Per entrare meglio nei dettagli possono essere un buon punto di partenza le parole dell’autrice nei ringraziamenti finali, dove dice:
“… E a tutti coloro che lo leggeranno e si divertiranno, perché chi scrive qualcosa lo fa sempre per i lettori, sperando che questa storia piena di avventure, intrighi e colpi di scena vi consenta di passare qualche ora divertendovi…”
Può sembrare strano ma in queste tre righe Mariangela Galatea Vaglio, riesce a fare al suo stesso romanzo una una piccola e semplice recensione, perché la sua storia diverte, è piena zeppa di avventure e colpi di scena e si fa leggere in davvero poco tempo.
Il libro narra le vicende di Teodora, una delle figure più importanti della storia dell’impero bizantino vissuta a Costantinopoli nella prima metà del 500 d.C. Per rispetto di chi non conosce la sua storia non verrà svelato qui chi fu e cosa fece se non che la sua carriera ebbe inizio come attrice, un attrice molto particolare visto che, più che le parole, era il suo corpo a parlare… E sapeva usarlo molto bene a giudicare dagli obiettivi raggiunti.

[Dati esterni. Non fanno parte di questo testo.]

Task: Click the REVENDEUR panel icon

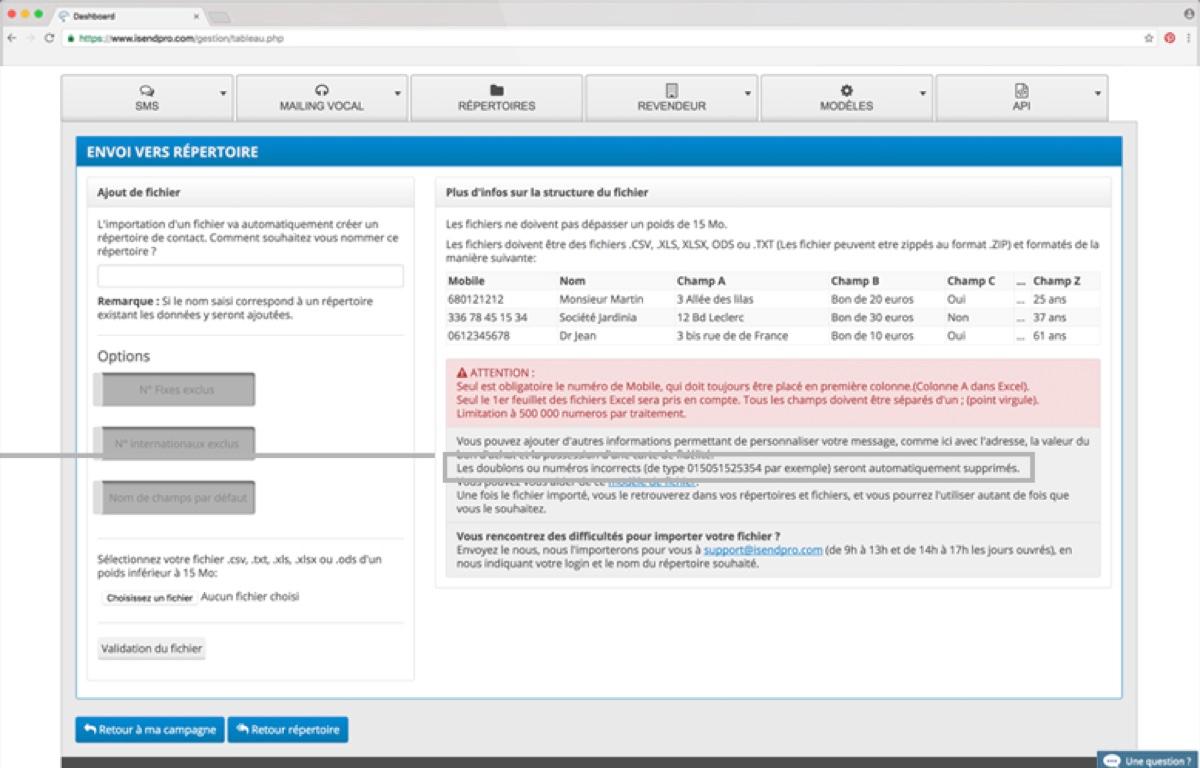Action: coord(670,90)
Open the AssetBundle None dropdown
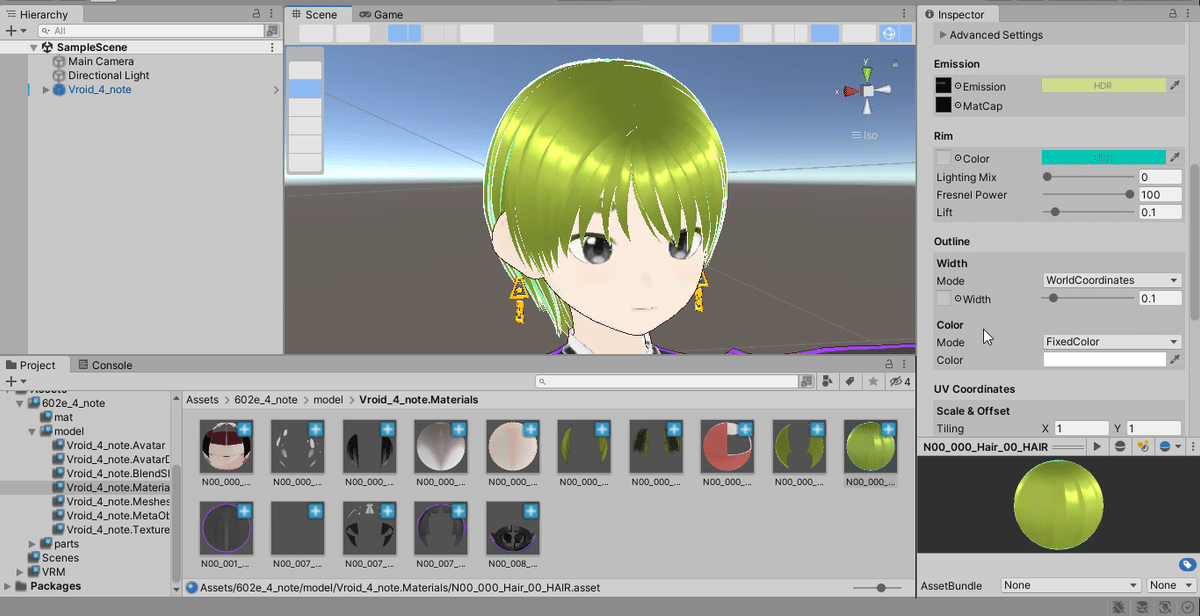The width and height of the screenshot is (1200, 616). [x=1070, y=585]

Seppur la storia di Teodora sia piena di luci e ombre specialmente per i suoi inizi, giustificabili però con il fatto che allora le donne molto altro non potevano fare, il suo temperamento e il suo coraggio rappresentano un po’ il riscatto come donna, laddove riuscì ad utilizzare i suoi doni per affermarsi nella società e a mettere in riga i prepotenti.

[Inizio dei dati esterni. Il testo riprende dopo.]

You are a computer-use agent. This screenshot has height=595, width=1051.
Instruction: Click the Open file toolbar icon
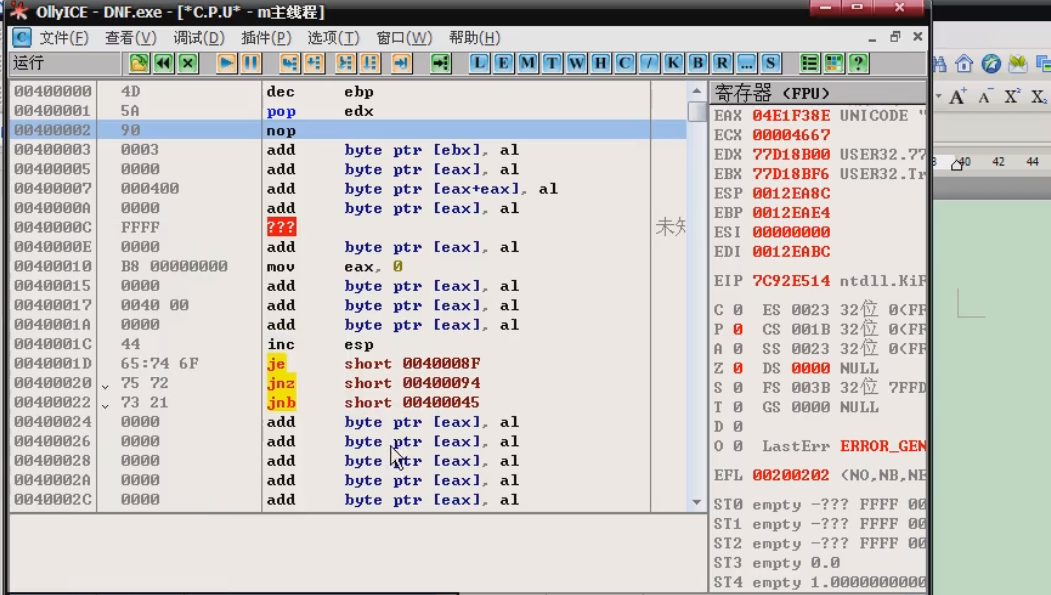[139, 63]
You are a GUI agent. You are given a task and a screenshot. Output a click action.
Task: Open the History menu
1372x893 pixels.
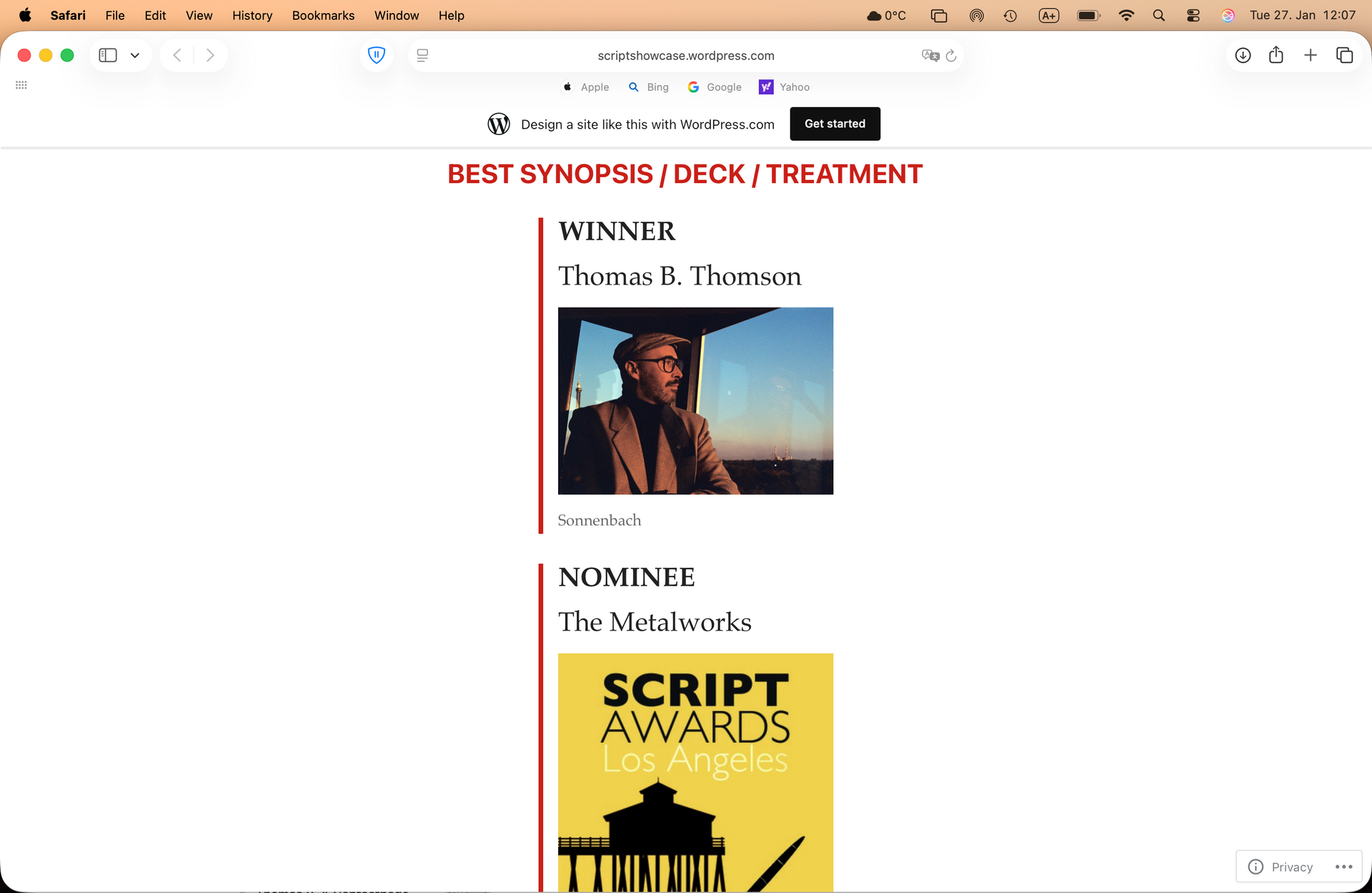252,15
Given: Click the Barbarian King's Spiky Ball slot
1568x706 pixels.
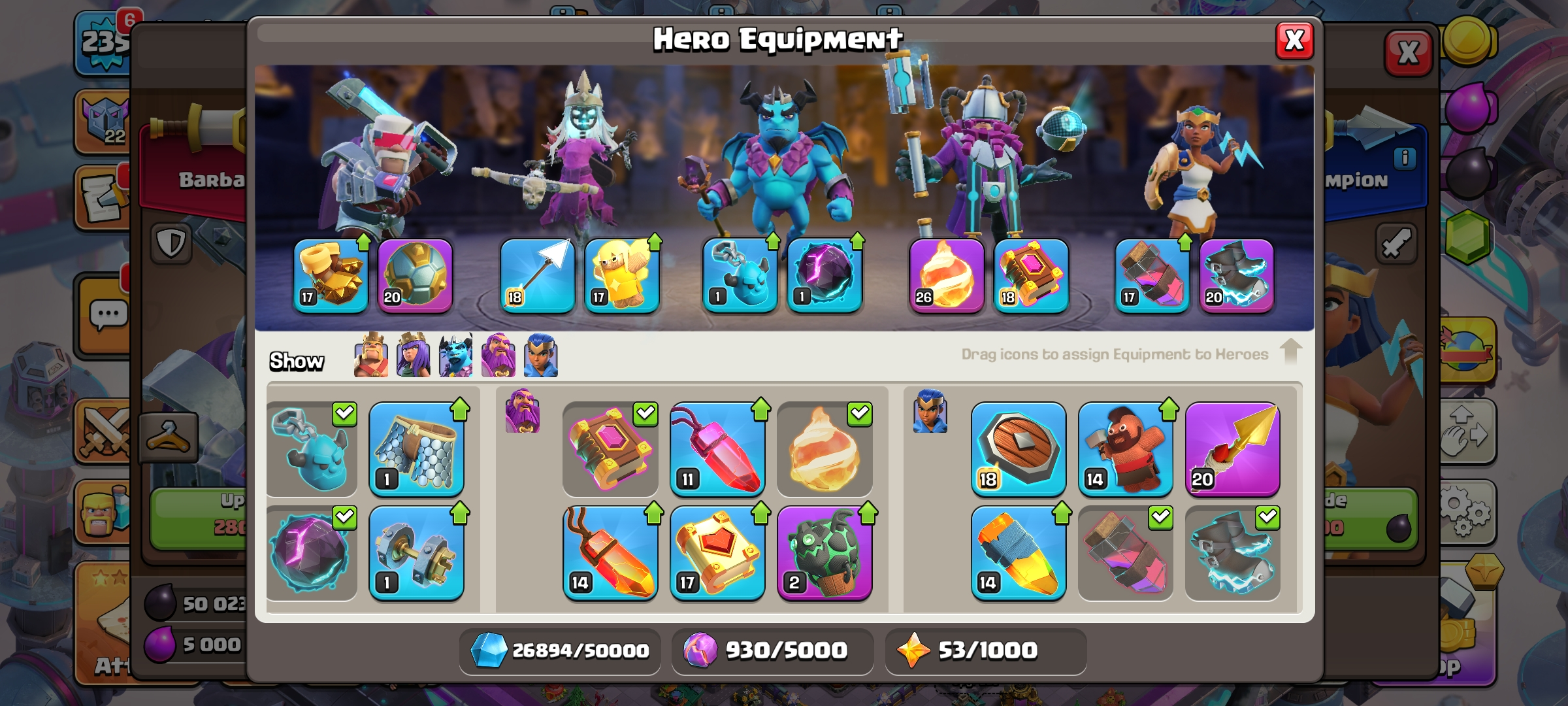Looking at the screenshot, I should (415, 276).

Il suo personaggio riempie molte delle pagine del romanzo mentre in quelle dove lei non figura la scena è presa da colui che fece l’altra parte di storia a quel tempo, Pietro Sabbazio Giustiniano, detto semplicemente Giustiniano.
Nipote del generale Giustino che fu un fidato servo dell’imperatore Anastasio, Giustiniano seguì dapprima le orme dello zio nell’esercito per poi dedicarsi maggiormente alla politica di Costantinopoli, dove pian piano riuscì a ritagliarsi un suo spazio, favorito anche dall’appoggio delle fazioni del circo di città che allora controllavano il popolo.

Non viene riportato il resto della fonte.